== Text shown ==
The degree-9 polynomial, said to be a thousand times better than the original Taylor approximation in maximum error, also appears to be very close to the Taylor series in the first place.

Rounding the Taylor coefficients to 6 digits after the decimal:

1/3! = 0.166667

1/5! = 0.008333

1/7! = 0.000198

1/9! = 0.000027(56)

The first 2 are exact, the third is 5 digits only (so 0.000190), and the fourth is more different starting from the 6th digit (0.000026019).

The delta in the 9-th order is expected if you were to truncate the Taylor series starting from the 11th order to infinity (+ x^11 / 11! - x^13/13! ...).

olooney · on March 8, 2024

I don't think the polynomial given in the article was calculated via Remez. Perhaps the author merely meant it as an illustration. Here is Wolfram Alpha plotting the error of equation from the article:

https://www.wolframalpha.com/input?i=plot+sin%28x%29+-+P%28x....

You'll note that the error is small near zero, and large near pi/4, which is characteristic of a Taylor series around zero, and not the characteristic "level" oscillation characteristic of Remez approximations[1]. Note also that the polynomial only includes odd terms, which is not something I would expect from Remez unless it was run on the symmetric interval [-pi/4, pi/4].

I ran Remez for the problem and after 4 iterations obtained a degree 8 polynomial with error less than 1e-9, but it didn't look anything like the polynomial given in the article.

    1.7209863008943345e-05x^8 -0.00024575124459624625x^7 +7.194649190849227e-05x^6 +0.008268794893899754x^5 +3.425379759410762e-05x^4 -0.16667692317020713x^3 +1.5422400957890642e-06x^2 +0.9999999106213322x +8.526477071446453e-10

Although of course the first few digits of the low-order matching terms will be very similar - any polynomial approximation method will agree there because they are fitting the same function, after all. But by the time we reach x^5 or x^7 the agreement is very loose, really only the first couple digits are the same.

[1]: https://en.wikipedia.org/wiki/Approximation_theory

eh_why_not · on March 8, 2024

> Perhaps the author merely meant it as an illustration.

Yes I too was expecting oscillations (since I saw Chebyshev polynomials mentioned on the wiki page). I'm beginning to think that the word "might" in their statement "One way to calculate is Remez’s algorithm. The results might look like this:" is doing a lot of heavy lifting.
===
== Dataset rows ==
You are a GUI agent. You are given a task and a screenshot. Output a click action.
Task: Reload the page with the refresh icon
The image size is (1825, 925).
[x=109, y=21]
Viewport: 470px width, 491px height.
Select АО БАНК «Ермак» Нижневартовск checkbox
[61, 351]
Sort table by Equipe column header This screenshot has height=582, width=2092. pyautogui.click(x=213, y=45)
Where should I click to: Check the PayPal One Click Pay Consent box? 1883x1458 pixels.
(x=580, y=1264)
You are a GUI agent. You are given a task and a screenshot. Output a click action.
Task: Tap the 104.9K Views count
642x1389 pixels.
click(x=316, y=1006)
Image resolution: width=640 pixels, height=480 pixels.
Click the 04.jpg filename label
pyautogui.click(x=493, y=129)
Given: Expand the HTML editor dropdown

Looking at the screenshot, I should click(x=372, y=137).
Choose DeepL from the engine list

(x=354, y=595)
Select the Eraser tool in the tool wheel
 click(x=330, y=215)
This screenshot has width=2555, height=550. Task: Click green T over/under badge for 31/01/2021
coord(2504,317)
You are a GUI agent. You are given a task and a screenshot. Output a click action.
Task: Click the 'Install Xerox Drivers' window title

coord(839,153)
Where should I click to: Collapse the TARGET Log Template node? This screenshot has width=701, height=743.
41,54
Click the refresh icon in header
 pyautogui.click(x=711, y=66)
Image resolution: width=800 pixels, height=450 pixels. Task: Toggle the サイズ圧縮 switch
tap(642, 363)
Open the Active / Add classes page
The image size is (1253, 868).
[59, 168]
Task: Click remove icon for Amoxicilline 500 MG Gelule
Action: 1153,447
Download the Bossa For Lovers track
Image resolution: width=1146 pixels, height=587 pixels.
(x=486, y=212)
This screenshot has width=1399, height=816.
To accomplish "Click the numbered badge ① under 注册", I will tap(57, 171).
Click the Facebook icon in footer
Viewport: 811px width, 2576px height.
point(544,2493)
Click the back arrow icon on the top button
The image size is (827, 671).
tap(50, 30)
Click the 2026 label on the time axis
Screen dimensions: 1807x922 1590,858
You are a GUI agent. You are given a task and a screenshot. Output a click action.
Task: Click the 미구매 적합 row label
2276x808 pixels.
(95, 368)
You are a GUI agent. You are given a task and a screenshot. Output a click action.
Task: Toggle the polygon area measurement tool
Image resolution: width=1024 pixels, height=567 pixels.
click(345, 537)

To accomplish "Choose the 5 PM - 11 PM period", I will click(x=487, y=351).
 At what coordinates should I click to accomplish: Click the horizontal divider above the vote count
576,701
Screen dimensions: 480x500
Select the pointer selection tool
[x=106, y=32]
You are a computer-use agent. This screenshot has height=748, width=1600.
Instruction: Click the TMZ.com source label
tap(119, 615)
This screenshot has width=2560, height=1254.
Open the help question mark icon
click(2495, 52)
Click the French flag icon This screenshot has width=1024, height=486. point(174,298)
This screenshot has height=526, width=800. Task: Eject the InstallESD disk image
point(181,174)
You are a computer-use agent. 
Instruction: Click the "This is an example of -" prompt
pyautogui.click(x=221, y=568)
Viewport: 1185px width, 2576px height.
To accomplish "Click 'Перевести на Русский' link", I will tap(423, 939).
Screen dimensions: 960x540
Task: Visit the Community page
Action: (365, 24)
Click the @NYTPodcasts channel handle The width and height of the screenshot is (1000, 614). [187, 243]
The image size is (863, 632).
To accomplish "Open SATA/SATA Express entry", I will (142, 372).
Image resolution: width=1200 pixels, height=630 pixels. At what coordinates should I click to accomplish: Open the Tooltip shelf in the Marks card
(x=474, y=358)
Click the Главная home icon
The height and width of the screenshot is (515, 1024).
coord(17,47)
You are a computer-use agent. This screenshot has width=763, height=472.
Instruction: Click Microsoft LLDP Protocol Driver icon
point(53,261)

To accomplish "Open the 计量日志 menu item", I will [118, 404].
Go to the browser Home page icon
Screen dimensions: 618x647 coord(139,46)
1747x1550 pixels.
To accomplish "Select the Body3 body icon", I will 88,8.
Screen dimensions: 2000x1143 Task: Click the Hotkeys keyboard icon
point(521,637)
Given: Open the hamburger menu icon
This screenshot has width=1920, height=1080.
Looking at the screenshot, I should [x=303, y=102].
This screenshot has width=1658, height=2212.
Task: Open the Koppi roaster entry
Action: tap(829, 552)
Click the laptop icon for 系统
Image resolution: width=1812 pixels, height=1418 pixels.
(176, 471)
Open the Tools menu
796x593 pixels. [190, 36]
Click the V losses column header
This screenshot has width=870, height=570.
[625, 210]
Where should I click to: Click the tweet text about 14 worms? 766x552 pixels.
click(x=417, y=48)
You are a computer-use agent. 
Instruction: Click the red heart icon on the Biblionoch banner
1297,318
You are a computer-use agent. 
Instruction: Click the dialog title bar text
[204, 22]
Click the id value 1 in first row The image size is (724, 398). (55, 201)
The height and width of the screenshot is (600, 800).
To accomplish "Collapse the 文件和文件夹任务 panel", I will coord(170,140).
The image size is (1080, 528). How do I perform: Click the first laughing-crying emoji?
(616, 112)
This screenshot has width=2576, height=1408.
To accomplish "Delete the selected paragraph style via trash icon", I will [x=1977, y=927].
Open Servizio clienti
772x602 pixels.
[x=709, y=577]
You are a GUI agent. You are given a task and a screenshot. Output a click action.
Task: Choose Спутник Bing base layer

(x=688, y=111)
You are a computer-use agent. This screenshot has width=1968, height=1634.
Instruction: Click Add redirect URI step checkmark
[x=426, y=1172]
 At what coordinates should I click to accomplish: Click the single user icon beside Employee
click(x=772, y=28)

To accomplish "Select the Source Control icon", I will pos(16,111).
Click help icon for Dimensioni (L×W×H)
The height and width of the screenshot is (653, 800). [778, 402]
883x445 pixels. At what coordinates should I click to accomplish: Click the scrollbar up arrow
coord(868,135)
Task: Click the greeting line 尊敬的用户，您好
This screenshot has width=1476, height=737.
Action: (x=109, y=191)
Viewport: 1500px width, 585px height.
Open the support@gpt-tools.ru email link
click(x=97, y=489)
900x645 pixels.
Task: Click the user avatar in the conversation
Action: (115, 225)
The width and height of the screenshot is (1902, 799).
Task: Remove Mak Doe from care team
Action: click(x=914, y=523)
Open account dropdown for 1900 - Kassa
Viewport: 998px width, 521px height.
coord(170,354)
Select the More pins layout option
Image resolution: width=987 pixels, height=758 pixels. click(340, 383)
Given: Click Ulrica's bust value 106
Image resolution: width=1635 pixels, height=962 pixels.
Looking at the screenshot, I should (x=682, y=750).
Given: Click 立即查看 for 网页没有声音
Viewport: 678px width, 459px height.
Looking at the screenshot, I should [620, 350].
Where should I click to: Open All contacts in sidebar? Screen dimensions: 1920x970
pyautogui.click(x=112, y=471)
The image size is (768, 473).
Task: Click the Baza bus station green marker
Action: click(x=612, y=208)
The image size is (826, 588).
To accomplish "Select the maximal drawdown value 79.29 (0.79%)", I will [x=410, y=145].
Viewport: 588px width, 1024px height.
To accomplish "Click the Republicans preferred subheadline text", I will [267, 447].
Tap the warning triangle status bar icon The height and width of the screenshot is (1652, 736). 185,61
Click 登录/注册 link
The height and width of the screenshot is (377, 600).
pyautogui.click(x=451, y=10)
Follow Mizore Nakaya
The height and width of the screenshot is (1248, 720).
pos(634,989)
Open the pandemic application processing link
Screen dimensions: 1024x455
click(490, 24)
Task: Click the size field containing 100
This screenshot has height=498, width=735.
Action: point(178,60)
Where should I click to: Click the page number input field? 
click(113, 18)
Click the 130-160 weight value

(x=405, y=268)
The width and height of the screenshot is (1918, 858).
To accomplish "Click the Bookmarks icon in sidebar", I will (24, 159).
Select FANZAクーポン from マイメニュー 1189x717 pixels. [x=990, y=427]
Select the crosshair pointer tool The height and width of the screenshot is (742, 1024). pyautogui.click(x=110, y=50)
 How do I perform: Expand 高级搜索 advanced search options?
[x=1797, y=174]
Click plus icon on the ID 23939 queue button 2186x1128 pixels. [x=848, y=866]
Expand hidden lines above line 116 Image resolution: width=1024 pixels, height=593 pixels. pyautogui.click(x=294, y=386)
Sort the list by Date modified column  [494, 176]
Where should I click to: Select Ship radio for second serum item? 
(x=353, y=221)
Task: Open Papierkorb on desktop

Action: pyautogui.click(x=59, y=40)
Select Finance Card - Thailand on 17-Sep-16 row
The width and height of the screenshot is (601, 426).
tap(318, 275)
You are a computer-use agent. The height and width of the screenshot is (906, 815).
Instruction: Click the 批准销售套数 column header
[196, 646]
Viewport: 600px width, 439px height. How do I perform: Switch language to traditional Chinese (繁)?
===
Actions to take:
1. Copy the lines of the listing exactly, starting with its first line and stopping after the line that contains "click(x=330, y=215)".
2. Pick up the forum thread about polynomial approximations of sine right after its last sentence and continue it.

Results of the exercise:
1.
You are a GUI agent. You are given a task and a screenshot. Output a click action.
Task: Reload the page with the refresh icon
The image size is (1825, 925).
[x=109, y=21]
Viewport: 470px width, 491px height.
Select АО БАНК «Ермак» Нижневартовск checkbox
[61, 351]
Sort table by Equipe column header This screenshot has height=582, width=2092. pyautogui.click(x=213, y=45)
Where should I click to: Check the PayPal One Click Pay Consent box? 1883x1458 pixels.
(x=580, y=1264)
You are a GUI agent. You are given a task and a screenshot. Output a click action.
Task: Tap the 104.9K Views count
642x1389 pixels.
click(x=316, y=1006)
Image resolution: width=640 pixels, height=480 pixels.
Click the 04.jpg filename label
pyautogui.click(x=493, y=129)
Given: Expand the HTML editor dropdown

Looking at the screenshot, I should click(x=372, y=137).
Choose DeepL from the engine list

(x=354, y=595)
Select the Eraser tool in the tool wheel
 click(x=330, y=215)

2.
A couple of notes about your results:

- The interval only needs to be [0, pi/16] and not [0, pi/4]; adjusting that in your wolframalpha query yields a similar bound to what the author lists: 3.5 e-9. (Although same observation about the change of behavior at the bounds as you made).

- The polynomial you obtained actually looks pretty close to the Taylor one: the even coefficients are small, and rounding to 5 or 6 digits might yield a close one, maybe if we look for a degree 9 polynomial instead of degree 8. (I don't have an implementation of Remez handy right now to try it myself).

> Although of course the first few digits of the low-order matching terms will be very similar

Makes sense.

stephencanon · on March 8, 2024

https://en.wikipedia.org/wiki/Remez_algorithm

It’s a very simple iterative algorithm, essentially the dumbest thing that could possibly work (like most good algorithms). It fails to converge for functions that have poles nearby unless you have a very good initial guess (the Chebyshev or Carathéodory-Fejér approximants are ~always good starting points and easily computed). In practice you want to optimize a weighted L-inf norm rather than absolute, because floating-point errors are measured in a relative norm.

djmips · on March 9, 2024

Robin Green goes into this in this GDC 2002 article.

https://basesandframes.files.wordpress.com/2016/05/rgreenfas...

azhenley · on March 7, 2024

I blogged my adventure of implementing cosine from scratch and how others have done it:

https://austinhenley.com/blog/cosine.html

dboreham · on March 7, 2024

This was my first use of open source, around 1978. I wondered how calculators and computers did trig functions, and was also using Unix V7. We had a large disk and kept the source on line. So I was able to find this: https://www.tuhs.org/cgi-bin/utree.pl?file=V7/usr/src/libm/s... and from there this book: https://www.biblio.com/book/computer-approximations-john-f-h...

duped · on March 7, 2024

1 - cos^2(x), obviously

nh23423fefe · on March 7, 2024

instead, you could just double negate to optimize away the square root

    -(-(sin(x))

ChainOfFools · on March 7, 2024

clear, but too verbose. 1/csc is what you want.

or for style points just -cos'

convolvatron · on March 7, 2024

http://steve.hollasch.net/cgindex/math/inccos.html is a great technique if you need a fast integer approximation for some some arbitrary sampling interval (i.e. motor control)

phkahler · on March 8, 2024

I've been doing FoC motor control for a long time and I've settled on a neat little fixed point approximation for sin/cos. I haven't been able to find the blog I got the idea from. It's accurate to 9 bits, but is very symmetric and hits 1,0,-1 exactly. It's also smooth which usually makes it better than lookup tables.

aidenn0 · on March 8, 2024

Just using the 32 entry LUT and the small-angle approximations (sin(x) = x, cos(x) = 1-x^2/2) lets you calculate sin(x) within +/- 0.00015, which is rather impressive for something that can be done quickly by hand.

If you use cos(x) = 1 then you are still accurate to within 1%

[edit]

I think I also found an error in TFA? It seems like picking the "best" N would allow r to be in the range -pi/32 < r < pi/32, which makes the 3rd order Taylor series have an error of 4e-12, significantly better than the error range for 0 < r < pi/16

vardump · on March 7, 2024

CORDIC is how it's usually done in hardware (and FPGAs).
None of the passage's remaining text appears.